Despite the better performance of PhageDPO on phages of Gram-positive bacteria, our model displayed a noteworthy advantage in its ability to predict depolymerases possessing infrequently encountered domains such as Glyco_hydro_32N/Glyco_hydro_32C and Peptidase_S74 for which PhageDPO showed greater difficulty. This may be due to a large overrepresentation of Pectate_lyase_3 domain containing depolymerases in the training set of the latter. Given this performance, there is a clear advantage in using both DePP and PhageDPO in a complementary manner alongside other approaches such as HHPred to provide additional confirmation of predictions [24].

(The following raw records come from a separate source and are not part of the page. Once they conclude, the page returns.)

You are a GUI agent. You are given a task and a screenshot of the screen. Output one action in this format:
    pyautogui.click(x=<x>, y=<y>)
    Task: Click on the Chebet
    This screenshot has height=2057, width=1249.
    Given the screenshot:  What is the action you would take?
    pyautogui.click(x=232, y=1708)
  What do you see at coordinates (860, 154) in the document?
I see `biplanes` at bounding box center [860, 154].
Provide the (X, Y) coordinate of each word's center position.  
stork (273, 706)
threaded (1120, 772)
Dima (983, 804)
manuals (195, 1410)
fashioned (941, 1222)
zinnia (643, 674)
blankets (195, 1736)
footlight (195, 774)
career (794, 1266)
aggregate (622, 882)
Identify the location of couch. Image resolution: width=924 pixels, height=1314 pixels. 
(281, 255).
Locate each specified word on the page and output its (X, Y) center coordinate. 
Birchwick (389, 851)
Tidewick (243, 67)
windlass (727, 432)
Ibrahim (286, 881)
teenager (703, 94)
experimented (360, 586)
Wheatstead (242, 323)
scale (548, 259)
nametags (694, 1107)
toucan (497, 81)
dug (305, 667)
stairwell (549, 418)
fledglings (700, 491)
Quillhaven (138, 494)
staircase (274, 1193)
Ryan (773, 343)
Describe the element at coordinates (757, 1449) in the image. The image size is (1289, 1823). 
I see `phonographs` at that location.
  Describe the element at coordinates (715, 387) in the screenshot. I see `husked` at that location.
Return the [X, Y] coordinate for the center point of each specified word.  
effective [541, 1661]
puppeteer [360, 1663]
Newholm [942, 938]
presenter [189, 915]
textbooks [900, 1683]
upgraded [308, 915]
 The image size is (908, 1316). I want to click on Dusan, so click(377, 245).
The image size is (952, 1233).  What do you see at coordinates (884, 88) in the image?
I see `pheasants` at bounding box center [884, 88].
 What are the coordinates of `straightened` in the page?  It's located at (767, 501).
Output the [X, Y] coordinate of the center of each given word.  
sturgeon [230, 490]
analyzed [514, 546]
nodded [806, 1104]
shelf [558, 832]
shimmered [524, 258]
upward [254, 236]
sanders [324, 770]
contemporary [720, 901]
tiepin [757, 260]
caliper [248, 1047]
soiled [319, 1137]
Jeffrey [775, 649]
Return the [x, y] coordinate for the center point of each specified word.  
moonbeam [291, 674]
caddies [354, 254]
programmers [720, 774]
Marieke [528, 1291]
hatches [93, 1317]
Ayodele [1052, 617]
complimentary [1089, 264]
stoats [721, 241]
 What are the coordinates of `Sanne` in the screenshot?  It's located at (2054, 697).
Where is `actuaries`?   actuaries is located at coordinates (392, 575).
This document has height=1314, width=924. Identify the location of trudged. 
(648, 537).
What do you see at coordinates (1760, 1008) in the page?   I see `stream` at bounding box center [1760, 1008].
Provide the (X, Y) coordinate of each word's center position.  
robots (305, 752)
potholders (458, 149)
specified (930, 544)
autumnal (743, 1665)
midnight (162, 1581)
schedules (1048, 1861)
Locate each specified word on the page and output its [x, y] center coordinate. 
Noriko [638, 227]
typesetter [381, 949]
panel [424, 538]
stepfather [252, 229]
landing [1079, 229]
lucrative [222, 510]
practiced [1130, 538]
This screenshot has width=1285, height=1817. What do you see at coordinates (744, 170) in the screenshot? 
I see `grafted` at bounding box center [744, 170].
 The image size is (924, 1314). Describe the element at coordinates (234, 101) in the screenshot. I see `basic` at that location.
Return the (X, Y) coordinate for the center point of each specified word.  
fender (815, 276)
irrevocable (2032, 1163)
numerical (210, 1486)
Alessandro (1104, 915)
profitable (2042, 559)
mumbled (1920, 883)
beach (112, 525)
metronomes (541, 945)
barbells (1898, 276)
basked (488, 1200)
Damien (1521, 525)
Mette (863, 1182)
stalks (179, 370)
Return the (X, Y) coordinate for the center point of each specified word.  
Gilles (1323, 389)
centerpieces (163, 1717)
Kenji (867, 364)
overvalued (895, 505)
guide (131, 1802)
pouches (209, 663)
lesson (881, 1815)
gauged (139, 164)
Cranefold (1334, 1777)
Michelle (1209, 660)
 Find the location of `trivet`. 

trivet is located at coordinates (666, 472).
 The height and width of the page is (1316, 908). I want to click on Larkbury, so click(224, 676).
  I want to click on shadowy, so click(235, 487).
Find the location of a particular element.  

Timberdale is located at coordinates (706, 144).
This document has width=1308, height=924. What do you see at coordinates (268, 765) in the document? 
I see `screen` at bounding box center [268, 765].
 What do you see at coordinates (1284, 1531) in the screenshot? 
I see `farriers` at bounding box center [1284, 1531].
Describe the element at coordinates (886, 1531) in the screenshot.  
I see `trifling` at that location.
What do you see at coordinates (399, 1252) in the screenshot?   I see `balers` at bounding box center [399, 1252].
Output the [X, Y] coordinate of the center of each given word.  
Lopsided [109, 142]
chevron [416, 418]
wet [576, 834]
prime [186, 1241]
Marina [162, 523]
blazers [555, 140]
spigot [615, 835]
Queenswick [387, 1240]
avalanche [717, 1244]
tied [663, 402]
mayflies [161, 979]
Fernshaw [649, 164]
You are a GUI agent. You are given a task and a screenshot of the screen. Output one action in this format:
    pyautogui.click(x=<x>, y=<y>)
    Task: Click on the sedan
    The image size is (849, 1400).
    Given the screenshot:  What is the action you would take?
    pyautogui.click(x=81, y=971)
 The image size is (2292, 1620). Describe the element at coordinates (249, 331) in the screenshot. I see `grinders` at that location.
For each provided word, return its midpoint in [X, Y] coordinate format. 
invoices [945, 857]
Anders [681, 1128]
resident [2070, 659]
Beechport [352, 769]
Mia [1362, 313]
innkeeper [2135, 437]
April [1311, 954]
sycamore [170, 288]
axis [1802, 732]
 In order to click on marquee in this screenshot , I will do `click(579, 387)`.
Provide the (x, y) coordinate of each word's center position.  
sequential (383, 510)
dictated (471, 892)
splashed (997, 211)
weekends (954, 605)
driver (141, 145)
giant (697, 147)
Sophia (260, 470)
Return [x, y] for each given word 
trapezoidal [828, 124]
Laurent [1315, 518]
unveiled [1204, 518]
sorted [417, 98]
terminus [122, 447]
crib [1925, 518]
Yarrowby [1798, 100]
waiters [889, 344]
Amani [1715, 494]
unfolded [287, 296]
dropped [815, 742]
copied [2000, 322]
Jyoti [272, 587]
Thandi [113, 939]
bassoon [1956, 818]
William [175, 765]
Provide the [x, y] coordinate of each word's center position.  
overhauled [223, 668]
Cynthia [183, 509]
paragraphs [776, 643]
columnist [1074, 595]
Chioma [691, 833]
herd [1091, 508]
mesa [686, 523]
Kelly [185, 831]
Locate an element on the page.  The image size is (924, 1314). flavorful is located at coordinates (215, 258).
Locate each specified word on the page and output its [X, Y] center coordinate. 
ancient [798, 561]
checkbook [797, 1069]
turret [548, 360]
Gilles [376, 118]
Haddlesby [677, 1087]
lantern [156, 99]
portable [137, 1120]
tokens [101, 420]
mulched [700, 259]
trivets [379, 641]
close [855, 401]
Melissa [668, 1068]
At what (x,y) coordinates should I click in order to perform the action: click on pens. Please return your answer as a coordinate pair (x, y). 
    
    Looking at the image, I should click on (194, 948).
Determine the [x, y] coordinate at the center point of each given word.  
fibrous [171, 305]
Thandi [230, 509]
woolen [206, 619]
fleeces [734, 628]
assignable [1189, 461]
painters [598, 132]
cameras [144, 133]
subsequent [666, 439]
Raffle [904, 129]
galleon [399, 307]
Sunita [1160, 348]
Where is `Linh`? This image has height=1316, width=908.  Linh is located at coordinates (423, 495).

Novelty, limitations, and future directions

Our approach to training the model deviates from the most common one in the area of protein function prediction; indeed, most other groups have opted to use as many suitable potential template sequences for training ML models as possible to improve their sensitivity and performance [16, 17]. In contrast, by using only experimentally verified phage depolymerase sequences we have deliberately restricted the size of the training set to only 50 sequences primarily belonging to phages of Gram-negative bacteria. We made this decision for several reasons.

Firstly, we aimed to minimise the number of false positive hits. Admittedly, while this has noticeably reduced the number of false positive predictions made by DePP (Fig. 2), this has also somewhat limited the predictive power of the resulting model. Nevertheless, as we envision that our tool will be used by experimentalists, we sought to increase the reliability of the positive predictions even if it would result in discarding some of the true positive predictions. Our approach, being focussed on experimental sequences, is therefore intentionally orthogonal and complementary to the one used in PhageDPO.

Secondly, we were interested to examine how a smaller training set including only highly-reliable (experimentally verified) sequences would perform in comparison to a larger set consisting of true and probable depolymerases. As we demonstrate in this paper, not only the performance of DePP is overall comparable to that of PhageDPO, but we have also been able to identify certain classes of depolymerases which our model was able to predict better. This should not be interpreted as PhageDPO being inferior, but should rather serve as a reminder that the performance of ML/AI models ultimately depends on multiple parameters, with the composition and quality of the training set being among the most critical factors.

Finally, training the model exclusively on experimentally validated enzymes has enabled us to identify the underrepresented depolymerase types that warrant further investigation to verify their predicted enzymatic activities. We are currently performing experimental validation of some of the predicted enzymes.

Conclusion

Bacteriophage depolymerases offer a host of promising clinical and biotechnological applications, including the synergistic treatment of infections via biofilm removal. There is, however, a need for rapid and accurate identification of such enzymes. In this work we have described the development and application of a machine learning approach based on a small training set of experimentally verified sequences that allows for depolymerase prediction with an overall accuracy of 90% using a sequence-derived feature vector. We demonstrated that this model was extendable to depolymerases from a variety of phages, robustly predicting them in the context of the genomes across several hosts and enzyme classes. This highlights the power that such approaches can offer in the identification of industrially and/or clinically useful enzymes.